start EXCERPT

I will be gone by then. From May 27 to mid-August I will be at Koinonia Farm in Georgia as a summer intern; if all goes well I can apply for a yearlong internship at the end of that term. Before I go I will help Lorraine tend our very limited plantings here, and I’ll clear and cover crop the rest of the garden beds so they’ll be in good shape for SyRAP’s community garden next year. I’ll also finish assembling documents about St Francis Farm to submit to the Catholic Worker archives at Marquette University.
Two of the local community projects I started will continue after we’re gone. Elizabeth Weimer of the Office for the Aging will convene the Pulaski Community Services Task Force, where representatives from county agencies, schools, law enforcement, nonprofits, churches, and volunteer groups meet monthly along with interested community members to discuss attempts to meet the needs of struggling folks in northern Oswego County. Shawn Doyle of the Rural and Migrant Ministry is coordinating community Screen-Free Week celebrations this year. I am grateful for their work.
Thank you, all of you who have supported St Francis Farm with volunteer help and donations, letters, and prayers so we could live an alternative to the consumer culture here and be present to our neighbors. These twenty-one years have been a gift to me. I look forward to carrying my learnings and questions from this place into a new life at Koinonia. I hope that you also are finding support and guidance as you follow your callings. I hope and pray that the next keepers of this land will be helped and sustained as we have been.
The Holy Spirit is at work not only in durable institutions which last through the centuries. He is at work also in ventures that have no future, which have always to be begun again.– Jacques Maritain
Introduction to RISE and SyRAP By Lucy Spence
My name is Lucy, and I am the Program Director of the Syracuse Refugee Agricultural Program (SyRAP), a program of Refugee and Immigrant Self Empowerment (RISE). We are delighted to be moving on to the land at St Francis Farm. SyRAP has been searching for land to call our own for some time now and this offer from Lorraine, Joanna and Zach came at the most opportune time. Although significant changes are coming for both the land and our program, we believe that great things will emerge.
RISE started in 2004 as the Somali Bantu Community Association. This ethnic community-based organization was born out of the common need of Somali Bantu refugees to have collective assistance with tutoring their children who were just starting out in the United States school system. From what began as living room meetings, RISE expanded to a physical location in 2012, and in 2014 grant funding allowed RISE to begin to hire part time staff members. Since then, RISE has expanded even more, realizing that refugees and immigrants from different countries all required the same services post-resettlement.
Now RISE has five different programs that operate many different services. The case management department works with clients to help find employment and fill out complicated paperwork for citizenship, social security, etc. Case management also oversees a program to aid individuals with home buying, car buying, starting a business, etc. The care management program assists clients with chronic illnesses in navigating the convoluted healthcare system in the US. The education department serves elementary aged children up through college-aged young adults with summer camps, after-school tutoring, empowerment programs, learning English as a new language and more. Most recently, RISE has opened a resettlement department to begin offering resettlement services in addition to these post-resettlement services. RISE was able to assist with the recent refugee crisis unfolding from Afghanistan by resettling 50 individuals and will soon be receiving more cases. Last but not least is the agriculture program.

end EXCERPT

[REQUIRED TASK 1] In the records below, scale the lines starting at the one containing "Click the translate icon on Текст button" and ending at the one containing "Action: pyautogui.click(x=434, y=47)", both included. Reproduce only those lines with their requests unchanged, multiply every coordinate in the answers by 1.9, and round each result to a whole number, with halves rounded up.

start ITEMS

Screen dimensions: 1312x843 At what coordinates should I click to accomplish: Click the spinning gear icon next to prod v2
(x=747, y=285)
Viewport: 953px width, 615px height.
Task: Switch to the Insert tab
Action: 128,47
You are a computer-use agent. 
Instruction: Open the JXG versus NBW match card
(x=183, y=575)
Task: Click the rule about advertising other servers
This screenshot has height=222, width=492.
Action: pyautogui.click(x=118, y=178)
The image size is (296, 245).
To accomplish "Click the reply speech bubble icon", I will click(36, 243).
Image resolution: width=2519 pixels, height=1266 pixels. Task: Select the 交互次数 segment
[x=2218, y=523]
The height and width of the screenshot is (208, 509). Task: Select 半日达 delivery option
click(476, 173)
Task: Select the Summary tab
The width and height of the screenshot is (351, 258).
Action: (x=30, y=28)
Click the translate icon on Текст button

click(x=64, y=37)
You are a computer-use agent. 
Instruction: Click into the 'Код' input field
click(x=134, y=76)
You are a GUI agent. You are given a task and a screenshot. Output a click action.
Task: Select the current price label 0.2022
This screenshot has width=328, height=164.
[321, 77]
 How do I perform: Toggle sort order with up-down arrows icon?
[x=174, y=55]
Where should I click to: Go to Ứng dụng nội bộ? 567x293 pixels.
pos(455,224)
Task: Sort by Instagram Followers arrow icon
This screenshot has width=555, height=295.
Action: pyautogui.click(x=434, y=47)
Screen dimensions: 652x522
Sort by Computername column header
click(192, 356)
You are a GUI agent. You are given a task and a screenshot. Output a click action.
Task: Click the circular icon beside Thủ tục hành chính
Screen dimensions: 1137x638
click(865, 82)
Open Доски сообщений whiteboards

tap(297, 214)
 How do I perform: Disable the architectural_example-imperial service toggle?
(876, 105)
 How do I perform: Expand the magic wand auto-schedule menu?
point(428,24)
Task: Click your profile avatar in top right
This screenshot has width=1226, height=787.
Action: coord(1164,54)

end ITEMS

[REQUIRED TASK 2] According to the excerpt, what allowed RISE to begin hiring part-time staff members in 2014?

[TASK ANSWER 1]
Click the translate icon on Текст button

click(x=122, y=70)
You are a computer-use agent. 
Instruction: Click into the 'Код' input field
click(x=255, y=144)
You are a GUI agent. You are given a task and a screenshot. Output a click action.
Task: Select the current price label 0.2022
This screenshot has width=328, height=164.
[610, 146]
 How do I perform: Toggle sort order with up-down arrows icon?
[x=331, y=105]
Where should I click to: Go to Ứng dụng nội bộ? 567x293 pixels.
pos(865,426)
Task: Sort by Instagram Followers arrow icon
This screenshot has width=555, height=295.
Action: pyautogui.click(x=825, y=89)

[TASK ANSWER 2] Grant funding.